Money is such an integral part of our lives in the Western world that it would be spiritual suicide to ignore its implications for our lives. To say that we can follow God by treating others well, while at the same time ignoring God when we write a check is what psychologists call denial. The divine perspective does not limit its concern to the giving a person may make to his or her local church. On the contrary, the divine perspective encompasses a concern for how you manage all of you assets. This is because how we handle our money often reveals what is truly important to us. In addition, how we handle our money has a great impact on the quality of life of the people in our immediate and extended family.
How you spend your money is not merely a private affair. What products you buy and don’t buy can have wide ranging implications for the economy. The economy in turn translates into people’s jobs and the well being of their families. In turn, when you purchase a product you are implicitly giving approval to the working conditions that were utilized to produce that product in the first place. The implications of how we spend our money are vast. It can seem overwhelming, but just as we must take each interaction with every person we meet as a potential encounter with Christ, so we must spend each dollar and cent as a potential opportunity to do God’s will.
Despite what you may have heard from certain preachers, God does not want you rich. Persons who preach such a message have turned their spiritual cell phones off and have replaced God’s message with their own. God doesn’t want you poor either. However, the idea that God is somehow in the millionaire making business is a temptation that many millions of people make every day as they pray to God for help in winning the lottery or discovering oil in their backyard. There is nothing inherently noble about poverty. This is an error that some people make in spiritual circles; often such people have had little experience with actual poverty itself. Christianity through the centuries has held simplicity as an ideal state of living for Christians, both individually and as families. This has been highlighted by the example of monks and nuns who give up all personal claims to own anything and take a vow of poverty. However, these monks and nuns still have the basics of life, often more, but these are seen as owned by the community as a whole, and ultimately as God’s possessions on loan.
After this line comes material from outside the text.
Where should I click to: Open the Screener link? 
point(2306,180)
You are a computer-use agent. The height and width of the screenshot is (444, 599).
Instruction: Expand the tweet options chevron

In the Protestant tradition of Christianity many groups have emphasized simplicity, such as the Mennonites and their famous cousins the Amish. These strands of the Christian tradition all take seriously Jesus’ warning, “How hard it is for a rich man to enter the Kingdom of God.” If you’re reading this article it is likely that you are an American or European. If so, even if you consider yourself to have a modest income, you are vastly wealthier than the majority of people in the world. You have shelter, food, clean drinking water, and access to a variety of medical services. This alone sets you apart from the vast majority of the world’s population. Does wealth then automatically disqualify someone from being a person who is spiritually healthy? No, it doesn’t. However, Jesus was very stern in teaching that wealth can be such a distraction, such an obsession, such a worry that it can break up the signal the individual man or woman is receiving from God. Money, when it starts to consume our lives, whether because we are in debt or because we are rolling in excess cash, has the ability to be like a large mountain that blocks off cell phone signals. Money can become the mountain that blocks your connection with God.
The idea is to hold whatever possessions we have lightly because they can, and will at some point, be taken away from us. Everything is a gift from God; the question for you is how many gifts are you going to keep, and how many are you going to share with others? Colonel Sanders, the founder of Kentucky Friend Chicken, was recorded as having once said this: “There’s no good reason to be the richest man in the cemetery.” The colonel is right. There is no good reason. The bottom line is that whatever assets you have should be used to carry out God’s will.